Sunday, January 2, 2011

Most Anticipated Films of 2011: Nick's #4

4. Carancho


Hey, do you remember the last winner for the Academy Award for Best Foreign Language film? No? How quickly you people forget when Roberto Benigni's not involved. Well, El Secreto de sus Ojos was a taut, tightly controlled decades-spanning Argentine murder mystery/romance, featuring a celebrated long take as the two main cops chase the perp through a crowded soccer stadium (and trust me, a packed Argentine soccer stadium during a normal game has about 15 times the energy and people of, say the Superbowl). This complex, ostentatious shot, in the midst of a mostly low-key procedural, is the apex of Argentine crime cinema. I have no small amount of national pride (thanks, dad) when I say that the second largest South American country has been quietly honing the crime thriller over the past decade to the point where it has now become its own national genre, reflecting the economic, social and political instability they've suffered for decades. While reconciling its past of the government disappearing dissidents, new challenges have risen up in the late 90s to confront it, with a quick succession of presidents insted then ousted (it's fine, I'm sure they're both words), the steady decline of the peso, joblessness, and civil unrest, it felt its bottom slipping out from under it. As a result, the 2000's were fertile with films of thieves, con men, detectives, gamblers and murderers, all with shifting or unclear allegiances.
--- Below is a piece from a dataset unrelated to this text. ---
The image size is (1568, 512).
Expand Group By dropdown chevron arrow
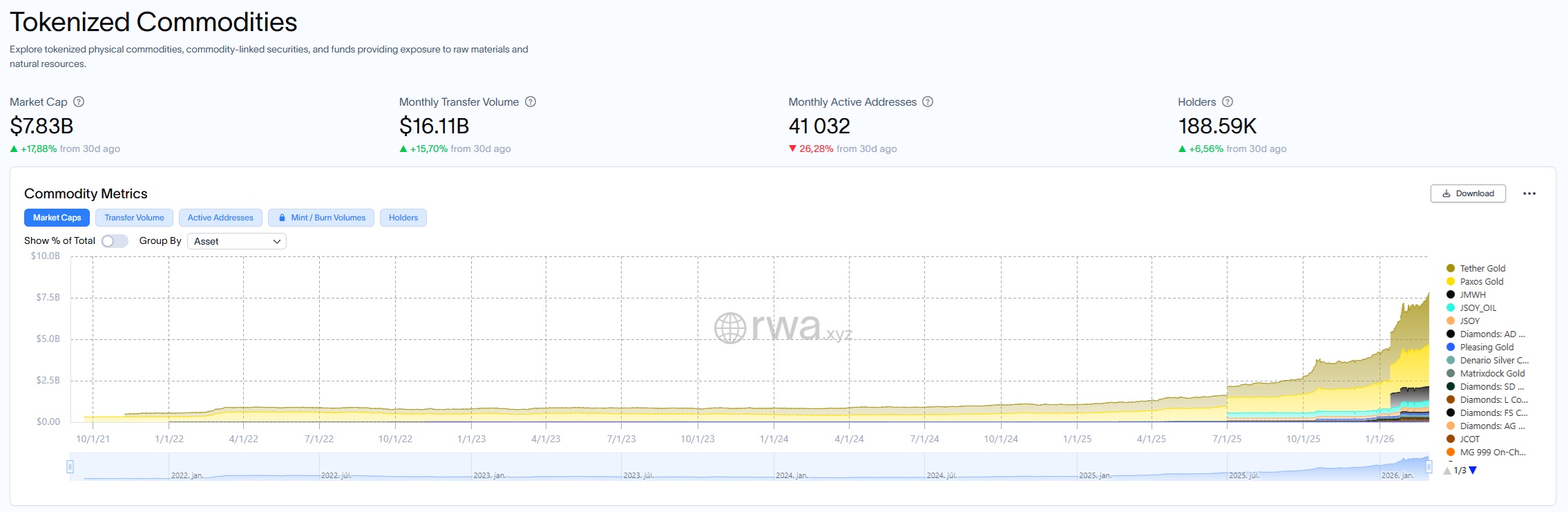pyautogui.click(x=277, y=241)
In the past few years, Argentina has been regaining its foothold, while the US has been in decline and the Oscar win shows that only now are we beginning to appreciate what that nation to the south has been through. At the same time, its recent spate of crime films climaxed with the aforementioned shot announcing "we know a thing or two about this." Carancho stars Ricardo Darín (he's been in almost all of Argentina's crime films of the past twelve years, playing the investigative protagonist of "Secreto" and many others) as an ambulance-chasing lawyer who falls for a doctor as he cruises the ERs. Not sure what else will happen, but you can be sure someone gets in over his/her head and bad things happen. Pablo Trapero directs, who had nothing to do with El Secreto de sus Ojos, but did make Mundo Grúa (Crane World), which was a fascinating study of a middle-aged man in suburban Buenos Aires trying to make a living in a new crane operating job and finding love by reliving past glories (his band was a one-hit wonder in the 80s). Hopefully Trapero can transpose some of that loneliness to the crime world and show that Argentine cinema still has some juice left in it.




If you don't speak Spanish, I'm sure you at least speak blood, guns and sex fairly fluently.